THE LEVANT NEWS — By Brian Parkin* – Angela Merkel, German Chancellor, will be travelling today to Paris for talks with French President Francois Hollande to map out the way forward for Greece after voters upended more than five years of crisis-fighting by rejecting creditors’ terms for rescue aid.
The trip, announced yesterday, Sunday 5th of July 2015, shortly after polls closed in Greece, is “to jointly assess the situation after the Greek referendum and to address the continuation of Franco-German close cooperation in this matter,” the chancellery in Berlin and the Elysee in Paris said in separate e-mails. They will meet at 6.30 p.m. followed by a working dinner.
Merkel and Hollande held a call late on Sunday after projections showed Greeks had resoundingly sided with Prime Minister Alexis Tsipras and answered “No’ to creditors.

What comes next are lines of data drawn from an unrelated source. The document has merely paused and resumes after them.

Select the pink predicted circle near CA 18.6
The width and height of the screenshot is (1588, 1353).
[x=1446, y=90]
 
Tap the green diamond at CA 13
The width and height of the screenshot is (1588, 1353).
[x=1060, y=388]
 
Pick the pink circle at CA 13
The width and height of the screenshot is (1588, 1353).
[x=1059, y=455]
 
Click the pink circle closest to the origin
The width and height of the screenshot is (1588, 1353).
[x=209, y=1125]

They agreed that the decision of the Greek people is ‘‘to be respected,’’ and called for a summit of the euro-area’s 19 leaders to be held on Tuesday.
The leaders of Europe’s two biggest economies will help determine the euro-region’s response to one of the greatest challenges to face the common currency are. The other pillar, the European Central Bank, is also due to hold a meeting on that same day with a decision pending on what to do about Greek lenders that are dependent on its emergency credit.

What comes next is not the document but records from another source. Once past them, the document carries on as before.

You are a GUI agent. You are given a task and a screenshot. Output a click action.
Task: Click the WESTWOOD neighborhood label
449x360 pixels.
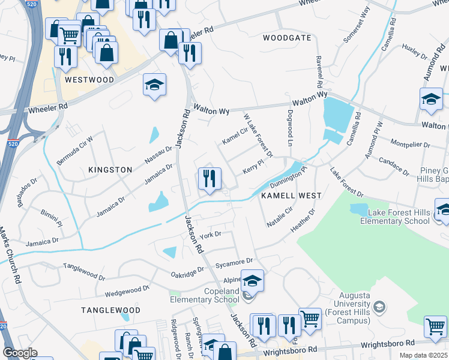(x=89, y=80)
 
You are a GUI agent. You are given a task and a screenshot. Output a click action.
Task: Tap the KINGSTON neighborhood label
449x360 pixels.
(x=110, y=170)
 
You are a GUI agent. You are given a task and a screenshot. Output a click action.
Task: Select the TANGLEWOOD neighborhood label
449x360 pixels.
(x=111, y=310)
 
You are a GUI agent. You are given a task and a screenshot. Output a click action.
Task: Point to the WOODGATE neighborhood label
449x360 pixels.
(x=287, y=38)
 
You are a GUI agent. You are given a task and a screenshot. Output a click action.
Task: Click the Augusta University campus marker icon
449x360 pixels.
(x=378, y=307)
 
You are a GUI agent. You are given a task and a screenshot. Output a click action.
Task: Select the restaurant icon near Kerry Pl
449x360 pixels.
(x=209, y=179)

What about the European Consequences?
The ‘‘unequivocal” referendum result “carries consequences not only for Greece, but also for the people in creditor countries and for the whole European project,” Maltese Prime Minister Joseph Muscat said in a statement. “The Greek government has sought to protect its people’s interest using the method it deemed best. People in creditor countries now expect their representatives to protect their interest and the European interest too.”
The euro dropped in early trading on Monday on the result. If confirmed, it will strengthen Tsipras and repudiate leaders such as Jean-Claude Juncker, the European Commission chief who urged Greeks to vote “Yes” or risk tumbling out of the euro.
By unraveling more than five years of crisis fighting, the referendum result poses an existential dilemma for Merkel and fellow leaders over how to resolve an increasingly acrimonious standoff with Greece’s Syriza-led government without alienating domestic voters in Germany and elsewhere.
Ingrid Arndt-Brauer, who chairs the finance committee in Germany’s lower house, said that she had expected the committee to be summoned Tuesday to begin the process of helping Greece with a new bailout package. The “No” vote rules out any such move.
“Nobody wanted to torture the Greeks — we’re not terrorists — but to help them,” said Arndt-Brauer, a lawmaker with Merkel’s Social Democratic coalition partner. “A ‘Yes’ vote would have signaled a readiness to cooperate — some reforms at least for fresh help. I see no credible basis to help Greece right now, none at all.”
Xavier Bettel, the prime minister of Luxembourg and holder of the European Union’s six-month rotating presidency, said in an interview with Deutsche Presse-Agentur that it is up to the Greek government to make concrete proposals on the way forward.
“Europe is strong and I’m sure that we will also find solutions,” he was cited as saying.